Photo de Alexandra Gaertner

« Le référentiel du CNP Pharmacie, publié en début d’année, concerne tous les pharmaciens inscrits à l’Ordre excepté les biologistes médicaux et les pharmaciens du service de santé des armées, qui disposent d’un autre référentiel pour leur métier. La particularité de notre référentiel est qu’il repose sur un certain nombre d’actions à réaliser dans chacun des 4 axes de la certification. Nous avons fait le choix de pas avoir de pondération, c’est-à-dire pas de système de carte à points pour valider la certification. Le but était de proposer un référentiel durable, qui tienne compte de la double obligation DPC/ certification tant qu’elle existe mais à terme, il ne devrait rester qu’une seule obligation, celle de la certification. Par ailleurs, beaucoup d’actions référencées ont déjà été réalisées par les pharmaciens depuis janvier 2023. Ces actions pourront bien être enregistrées dans leurs parcours de certification une fois la plateforme opérationnelle.
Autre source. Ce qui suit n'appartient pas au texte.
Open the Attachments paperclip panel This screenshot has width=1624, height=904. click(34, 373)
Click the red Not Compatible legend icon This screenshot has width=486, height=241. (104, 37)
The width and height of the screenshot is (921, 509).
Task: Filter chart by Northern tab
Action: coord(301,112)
Nous invitons les pharmaciens à consulter le site du CNP Pharmacie qui ouvrira, courant juillet, une « foire aux questions », et viendra clarifier les modalités de la certification périodique. »

LA CERTIFICATION EN PRATIQUE

Quelles sont les actions à réaliser ?

 Axe 1Axe 2Axe 3Axe 4
Officine/Hôpital/ Industrie/ Distribution3 actions minimum3 actions minimum, sauf exonération2 actions minimum, sauf exonération2 actions minimum
Biologie médicale2 actions minimum2 actions minimum, sauf exonération2 actions minimum, sauf exonération2 actions minimum

Quelles échéances ?

  • Pharmaciens en exercice au 1er janvier 2023 : par dérogation, la 1re période est de 9 ans
  • Pharmaciens en exercice après le 1er janvier 2023 : 6 ans après la date d’inscription

Comment suivre sa certification ?

Sur la plateforme Ma Certif’Pro Santé (ouverture fin 2026)

  • Mise en oeuvre de la certification périodique, enregistrement des actions réalisées.
  • Suivi du programme de certification.
  • Informations, conseils, aide à l’orientation.

Points de vigilance

Dans l’attente de l’ouverture de la plateforme Ma Certif’Pro Santé, chaque pharmacien doit conserver les attestations d’actions réalisées depuis le 1er janvier 2023.

Attention aux sites usurpant l’identité de Ma Certif’Pro Santé, qui vendent en ligne des fausses actions de certification périodique.